[Selection]
──────────────────────────────

So here is what i cooked yesterday. Took me 30 minutes

Boil some water and cook tagliatelles (thats that flat pasta)

Fry onion, mushrooms and beef

Mix all together

Add fresh cream

Eat

You could learn to cook David, or adopt Plan B - acquire a capable WAG

Use this site http://www.bbcgoodfood.com

Learning to cook is all about experimenting, I have hardly ever followed a recipe in a book.

Start with some simple pasta dishes, cook the pasta, fry some onion, bacon bits, other veggy stuff that looks good at the market, throw in the cooked pasta with some cheese and a dash of olive oil. Quick, healthy and very cheap.

After that experiment with other ingredients, creamy or tomato based sauces, seafood etc. With some success you'll develop confidence and create even better dishes! Then think about joining some cooking classes, Jack on this forum does some entertaining and easy one evening classes in Zurich.

Just remember that cooking should never be a chore, it should be fun and a good way to relax (a glass or 2 of wine also helps!)

There is a webpage that someone very helpfully posted somewhere here before. I looked for it but cant find it. Obviously i need new glasses. But maybe if anyone knows off hand can they post it again? Its a page where you select what kind of ingredients you have at home and suggests recipes.

──────────────────────────────

[Items listed in a dataset]
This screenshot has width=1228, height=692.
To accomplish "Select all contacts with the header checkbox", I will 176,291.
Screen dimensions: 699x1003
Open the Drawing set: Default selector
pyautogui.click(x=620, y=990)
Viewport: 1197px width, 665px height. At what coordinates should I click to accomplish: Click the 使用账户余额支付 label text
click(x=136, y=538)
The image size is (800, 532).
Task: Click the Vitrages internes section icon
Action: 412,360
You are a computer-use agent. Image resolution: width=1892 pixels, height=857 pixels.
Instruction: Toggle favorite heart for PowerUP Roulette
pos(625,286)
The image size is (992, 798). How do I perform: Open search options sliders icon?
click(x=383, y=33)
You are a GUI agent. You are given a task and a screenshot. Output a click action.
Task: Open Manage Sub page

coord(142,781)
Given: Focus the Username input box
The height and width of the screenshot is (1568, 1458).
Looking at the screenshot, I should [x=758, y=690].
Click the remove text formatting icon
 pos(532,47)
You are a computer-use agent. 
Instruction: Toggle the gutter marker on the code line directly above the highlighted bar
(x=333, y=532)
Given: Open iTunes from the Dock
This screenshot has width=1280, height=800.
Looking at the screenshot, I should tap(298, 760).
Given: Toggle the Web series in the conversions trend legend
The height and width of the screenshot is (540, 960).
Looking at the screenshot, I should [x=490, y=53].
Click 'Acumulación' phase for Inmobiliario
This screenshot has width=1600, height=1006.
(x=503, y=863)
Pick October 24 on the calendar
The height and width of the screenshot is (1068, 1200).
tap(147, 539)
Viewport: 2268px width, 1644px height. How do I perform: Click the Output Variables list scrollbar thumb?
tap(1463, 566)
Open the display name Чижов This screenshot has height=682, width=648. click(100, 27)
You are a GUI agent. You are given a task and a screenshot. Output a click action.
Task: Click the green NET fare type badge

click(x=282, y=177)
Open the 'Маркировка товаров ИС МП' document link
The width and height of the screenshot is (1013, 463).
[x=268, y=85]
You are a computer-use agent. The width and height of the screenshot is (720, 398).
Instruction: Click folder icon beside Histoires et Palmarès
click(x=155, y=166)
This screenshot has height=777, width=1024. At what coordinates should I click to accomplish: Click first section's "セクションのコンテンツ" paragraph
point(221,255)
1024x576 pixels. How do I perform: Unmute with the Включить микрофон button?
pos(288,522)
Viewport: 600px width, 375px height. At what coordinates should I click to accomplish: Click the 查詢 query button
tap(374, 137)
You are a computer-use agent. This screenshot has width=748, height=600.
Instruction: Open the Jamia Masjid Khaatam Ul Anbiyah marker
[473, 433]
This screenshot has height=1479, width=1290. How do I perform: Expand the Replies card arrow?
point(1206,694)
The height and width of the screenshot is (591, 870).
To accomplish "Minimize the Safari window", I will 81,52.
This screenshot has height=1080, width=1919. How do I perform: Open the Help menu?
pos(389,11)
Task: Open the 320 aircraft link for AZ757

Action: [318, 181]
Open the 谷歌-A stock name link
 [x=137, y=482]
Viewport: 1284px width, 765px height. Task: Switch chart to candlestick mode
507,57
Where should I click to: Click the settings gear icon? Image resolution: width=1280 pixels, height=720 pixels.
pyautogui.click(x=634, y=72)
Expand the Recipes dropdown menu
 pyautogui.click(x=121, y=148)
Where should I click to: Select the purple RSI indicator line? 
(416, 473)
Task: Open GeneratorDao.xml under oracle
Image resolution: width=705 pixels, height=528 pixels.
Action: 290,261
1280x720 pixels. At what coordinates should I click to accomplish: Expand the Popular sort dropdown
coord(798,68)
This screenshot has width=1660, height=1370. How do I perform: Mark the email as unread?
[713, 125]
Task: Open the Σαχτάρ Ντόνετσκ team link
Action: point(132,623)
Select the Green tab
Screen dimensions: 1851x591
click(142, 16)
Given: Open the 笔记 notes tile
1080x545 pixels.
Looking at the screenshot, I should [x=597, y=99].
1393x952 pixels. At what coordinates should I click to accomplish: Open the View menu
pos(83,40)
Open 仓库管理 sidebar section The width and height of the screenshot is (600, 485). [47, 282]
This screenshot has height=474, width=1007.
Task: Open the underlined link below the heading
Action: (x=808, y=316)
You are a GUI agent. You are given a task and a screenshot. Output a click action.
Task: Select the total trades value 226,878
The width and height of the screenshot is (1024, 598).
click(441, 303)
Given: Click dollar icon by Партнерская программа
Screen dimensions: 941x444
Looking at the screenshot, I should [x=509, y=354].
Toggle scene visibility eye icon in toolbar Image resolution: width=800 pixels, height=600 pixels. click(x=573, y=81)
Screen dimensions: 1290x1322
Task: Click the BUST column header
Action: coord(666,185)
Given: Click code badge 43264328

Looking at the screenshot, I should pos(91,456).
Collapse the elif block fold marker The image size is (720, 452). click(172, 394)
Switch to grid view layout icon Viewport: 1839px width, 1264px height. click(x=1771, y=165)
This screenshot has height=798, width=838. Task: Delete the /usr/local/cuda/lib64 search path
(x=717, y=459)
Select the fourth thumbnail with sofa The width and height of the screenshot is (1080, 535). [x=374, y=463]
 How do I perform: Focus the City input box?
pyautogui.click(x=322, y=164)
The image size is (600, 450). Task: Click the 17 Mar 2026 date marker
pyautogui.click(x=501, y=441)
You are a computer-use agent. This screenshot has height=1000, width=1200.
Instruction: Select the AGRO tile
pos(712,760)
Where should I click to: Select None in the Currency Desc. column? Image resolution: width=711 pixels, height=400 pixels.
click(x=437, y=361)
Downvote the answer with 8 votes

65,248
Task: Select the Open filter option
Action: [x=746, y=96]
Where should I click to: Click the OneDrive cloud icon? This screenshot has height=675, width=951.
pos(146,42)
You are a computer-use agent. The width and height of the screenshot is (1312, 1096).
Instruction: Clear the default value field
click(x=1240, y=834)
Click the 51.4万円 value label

──────────────────────────────

[Given task A]
Answer these questions about the cooking thread, one per line:
(i) How long did the meal cooked yesterday take to make?
(ii) Which three ingredients are fried together?
(iii) In which city does Jack hold his one-evening cooking classes?
[Given task B] Write the next part of the cooking thread, picking up after its final sentence.
The records were drawn from a source separate from the text.

[Final result A]
(i) 30 minutes
(ii) Onion, mushrooms and beef
(iii) Zurich

[Final result B]
*repeats to self: bookmarks are there for a reason. use them!*

Buy Larousse Gastronomique. Read it cover to cover, and then put it down, close it and freestyle. That book will give you enough of the basic logic and chemistry to cook well, without being tied to random Delia recipes.

This one ?

I forgot I had it.

Hello!

Buy a slow cooker. You can put anything and everything into the crockpot and put the slowcooker on before you leave for work or day out and when you get home there will be a lovely meal already for you, and your house will be smelling lovely!!

I like to cook stews in mine and whole chickens. If you want any easy receipes for it just ask, as I have plenty.

Bye C

Ok, easiest thing for me is to start by saying this:

There are certain "staples" to make sure you pretty much always have. With these items, you will always have something to eat - it more depends how complicated YOU want to make it.

So, grocery list:

Sugar, flour, eggs, milk, salt, black pepper.

Onions (I get the sacks of "soup onions"), potatoes, garlic, canned tomatoes.

Pasta, rice, bread crumbs.

Butter (and / or margarine), olive oil, vinegar.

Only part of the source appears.